▶ [Work task] Beginning with the line that includes "Image resolution: width=896", return every remaining line of the material exactly as it reads, but not the pictures.

▶ [Dataset records]
____
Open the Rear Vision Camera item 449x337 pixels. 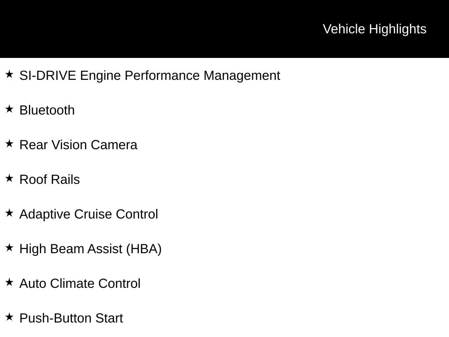78,145
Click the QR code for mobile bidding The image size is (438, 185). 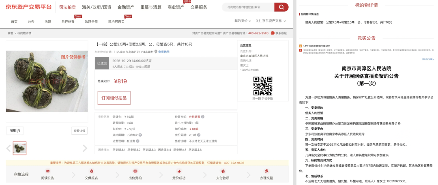point(262,86)
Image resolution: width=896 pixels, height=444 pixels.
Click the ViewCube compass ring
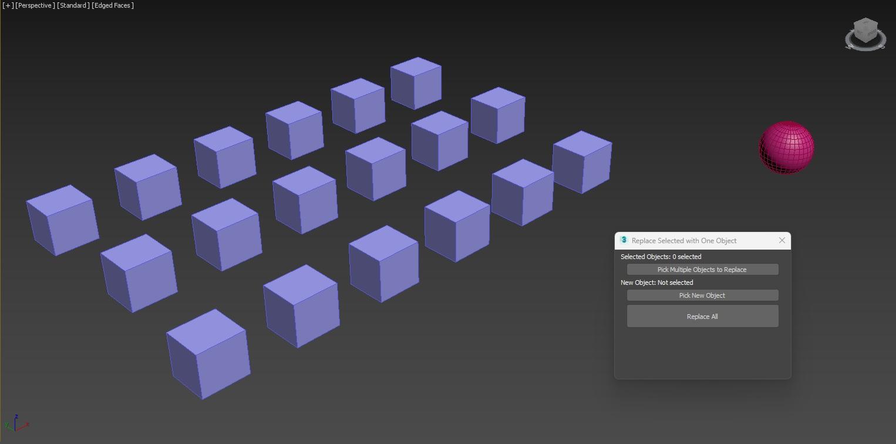point(865,46)
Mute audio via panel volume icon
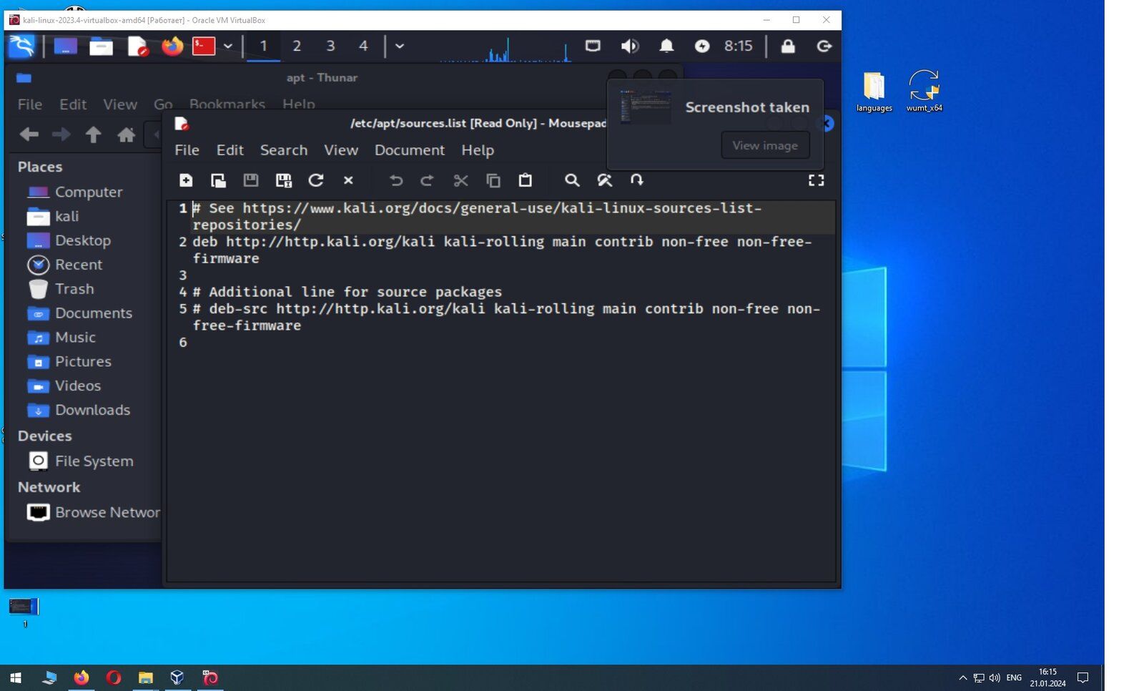 [x=629, y=46]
____
▶ [Final answer]
Image resolution: width=896 pixels, height=444 pixels.
Click the ViewCube compass ring
point(865,46)
Mute audio via panel volume icon
 [x=629, y=46]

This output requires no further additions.